Publication Year : 2023
Author: Waqas Ahmed

Why? Because it is unconstitutional to do so. The rest of this essay is redundant after that sentence. Yet we will carry on.

The operating word here is ‘delayed’. Delayed from what? Delayed from its constitutionally mandated time. To argue for delaying a constitutionally mandated activity is tantamount to arguing for abeyance of the constitution. Cornell Law school legal dictionary defines ‘abeyance’ as ‘a temporary suspension of activity while awaiting the resolution of some other proceeding without which the activity in abeyance cannot continue’. This is exactly what all arguments supporting the delaying of the elections sound like. Anyone who argues for suspension of or for ‘holding [the constitution] in abeyance’ flies too close to invoking the wrath of Article 6 of the constitution of Pakistan.

Article 6 reads: Any person who abrogates or subverts or suspends or holds in abeyance, or attempts or conspires to abrogate or subvert or suspend or hold in abeyance, the Constitution by use of force or show of force or by any other unconstitutional means shall be guilty of high treason.

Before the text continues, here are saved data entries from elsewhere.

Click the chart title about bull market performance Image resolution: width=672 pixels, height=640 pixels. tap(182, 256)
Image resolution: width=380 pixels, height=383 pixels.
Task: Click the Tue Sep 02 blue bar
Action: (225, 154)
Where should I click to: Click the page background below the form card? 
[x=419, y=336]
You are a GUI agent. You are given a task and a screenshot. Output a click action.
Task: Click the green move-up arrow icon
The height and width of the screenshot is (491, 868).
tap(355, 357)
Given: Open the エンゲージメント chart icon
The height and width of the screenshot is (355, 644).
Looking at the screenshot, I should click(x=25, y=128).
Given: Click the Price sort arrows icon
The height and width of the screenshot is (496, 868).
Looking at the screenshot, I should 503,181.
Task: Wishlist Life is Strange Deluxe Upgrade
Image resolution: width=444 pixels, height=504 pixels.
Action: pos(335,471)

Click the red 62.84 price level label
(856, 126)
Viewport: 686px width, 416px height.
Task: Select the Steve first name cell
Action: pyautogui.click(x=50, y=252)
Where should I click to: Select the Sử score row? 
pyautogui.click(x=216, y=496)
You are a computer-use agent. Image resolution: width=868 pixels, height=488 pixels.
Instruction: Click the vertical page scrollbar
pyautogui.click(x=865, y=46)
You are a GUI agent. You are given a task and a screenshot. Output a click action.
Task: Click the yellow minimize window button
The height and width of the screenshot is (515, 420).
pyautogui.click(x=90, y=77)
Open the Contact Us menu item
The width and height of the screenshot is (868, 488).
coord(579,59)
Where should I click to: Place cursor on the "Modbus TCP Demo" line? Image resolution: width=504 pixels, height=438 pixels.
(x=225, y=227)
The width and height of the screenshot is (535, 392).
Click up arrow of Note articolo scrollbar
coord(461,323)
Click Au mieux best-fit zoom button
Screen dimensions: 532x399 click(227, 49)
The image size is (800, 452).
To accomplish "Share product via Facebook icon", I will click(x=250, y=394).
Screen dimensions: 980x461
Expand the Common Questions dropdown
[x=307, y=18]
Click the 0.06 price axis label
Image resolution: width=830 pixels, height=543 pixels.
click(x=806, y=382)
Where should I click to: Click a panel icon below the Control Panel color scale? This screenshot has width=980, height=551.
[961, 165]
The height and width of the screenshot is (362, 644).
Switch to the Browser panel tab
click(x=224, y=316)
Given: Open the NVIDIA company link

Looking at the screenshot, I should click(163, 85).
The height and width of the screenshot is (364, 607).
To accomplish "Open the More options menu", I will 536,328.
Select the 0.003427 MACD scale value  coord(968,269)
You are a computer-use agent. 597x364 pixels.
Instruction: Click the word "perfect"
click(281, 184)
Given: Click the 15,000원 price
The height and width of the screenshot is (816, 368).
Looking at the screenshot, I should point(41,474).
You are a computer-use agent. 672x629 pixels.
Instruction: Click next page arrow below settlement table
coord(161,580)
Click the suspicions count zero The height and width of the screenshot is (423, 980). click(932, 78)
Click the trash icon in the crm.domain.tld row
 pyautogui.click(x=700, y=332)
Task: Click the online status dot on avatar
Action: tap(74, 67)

For the past few months, the country has been drowned in legalese. One convoluted legal argument after another has formed a tangled web around the Pakistani public, making us all think that complex legal theories are being addressed in the state-of-the-art laboratories of the Pakistani parliament. When in fact, the question was, and is, fairly simple: Can the government hold the constitution in abeyance for any reason whatsoever? This is the question, everything else, all sideshows, all convoluted legal arguments about the rights and responsibilities of the CJP, about fissures in the SCP, about judicial procedures, are a distraction from the question and an attempt to wrest control of the public narrative about the question.

There are no other questions, just this. To answer this question by saying that there are some situations in which the government can hold the constitution in abeyance indefinitely should not only invoke the wrath of Article 6, but also the contempt of the public and the ridicule of history. Arguing this strikes at the heart of our most fundamental rights as citizens of Pakistan and what it means to be subjects of the Pakistani state.

There is an immense effort from the other side to complicate the arguments or drown them in the noise of everyday outrages. We should try to simplify it.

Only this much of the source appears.